Objective: To (1) investigate the spatiotemporal properties of unimanual visuomotor adaptation through examining the effects of different types of visual feedback (either provided throughout the movement or restricted to only the endpoint) on the local and global components of intra-limb generalization and inter-limb transfer; and (2) provide proof of concept for a method toward further investigation of these properties in multi-manual coordination strategies
Methods: Three motor adaptation experiments were conducted using a custom experimental setup that consisted of an LCD monitor mounted horizontally 20 centimeters above a digitized drawing tablet (12 in x 19 in.; Intuos 3, WaCom) and a 3D printed stylus (2.5 cm diameter). Using the stylus, participants made point-to-point reaching movements on the tablet. View of the reaching arm was obstructed by the monitor. All subjects first underwent a baseline reaching block in which they received full visual feedback of a cursor that directly represented the arm position. Subjects in all three experiments were split into two training groups: those receiving full visual feedback (FF) (Decay n = 10; Generalization n = 23; Transfer n = 20) and those receiving visual feedback at the onset of the trial and upon reaching the end point only (EPF) (Decay n = 11; Generalization n = 32; Transfer n = 20). In the training block, subjects experienced a visuomotor rotation such that the cursor path deviated ±30° from the hand path. In the decay experiment (Chapter 2), subjects were probed in the absence of visual feedback after a given time delay that varied from 3 to 120 seconds. In the generalization experiment (Chapter 3), subjects moved into a generalization block where the retention of adaptation was probed at different spatial locations (from 0° to ±135° in 15° increments). In the transfer experiment (Chapter 4), subjects were probed using the untrained (left) limb to targets at the different spatial locations outlined above. These studies culminated in the preliminary bimanual motor learning paradigm outlined in Chapter 5 in which subjects were instructed to place a rectangular cursor (1 cm length, 0.5 cm width) in an oriented rectangular target (1.5 cm length, 0.75 cm width) located 12 cm from the starting position using a KINARM robotic manipulandum.

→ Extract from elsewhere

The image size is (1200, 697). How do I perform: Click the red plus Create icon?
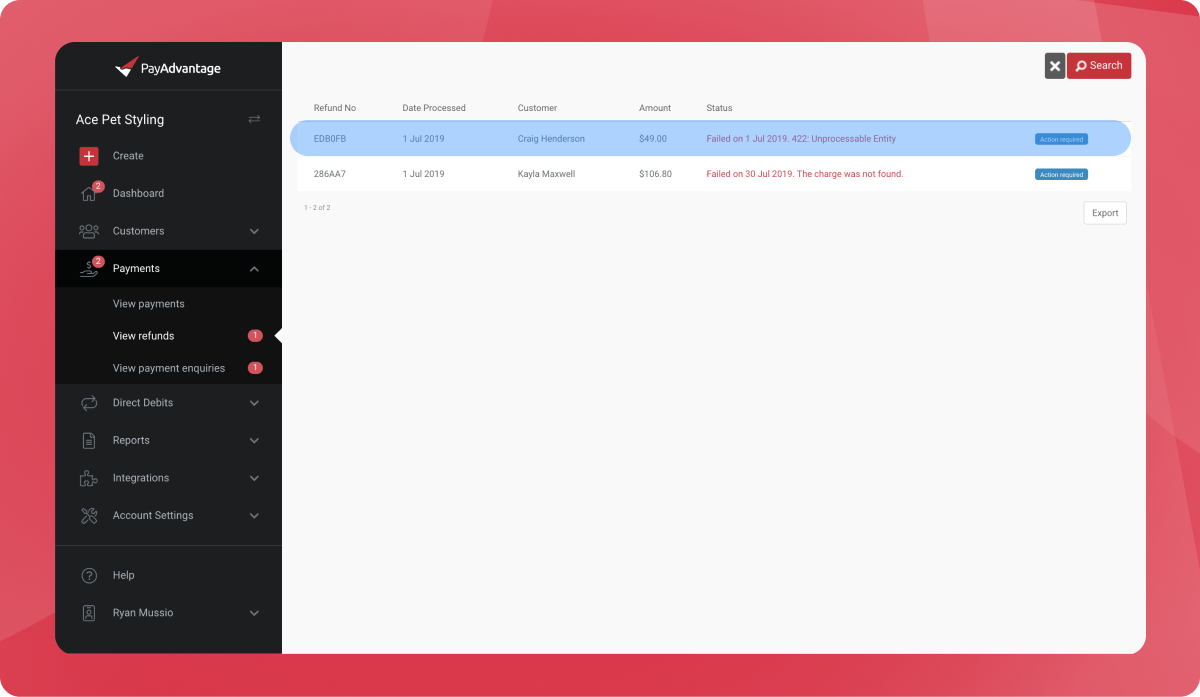(89, 156)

Results: The temporal decay of the adaptation was largely unaffected by the form of visual feedback; retention after a delay of two minutes for endpoint (73.55 ± 7.60%) and full visual feedback (73.43 ± 7.76%) were not significantly different, as well as the respective time constants (τ_EPF= 25.31, τ_FF= 29.96). Adaptation generalization was best represented by a two-Gaussian model while a single Gaussian model best characterized transfer. Modelling results showed that only the local magnitude of intra-limb generalization was temporally modulated, independent of the feedback condition. In contrast, the spatiotemporal patterns of inter-limb transfer remained near constant across time, again for both types of feedback.
Conclusions: Collectively, these results from Chapters 2-4 suggest that learning mechanisms with different temporal properties underlie the generalization and transfer of visuomotor adaptation. The results of Chapter 5 confirm the preliminary paradigm as a method of future bimanual coordination and control study.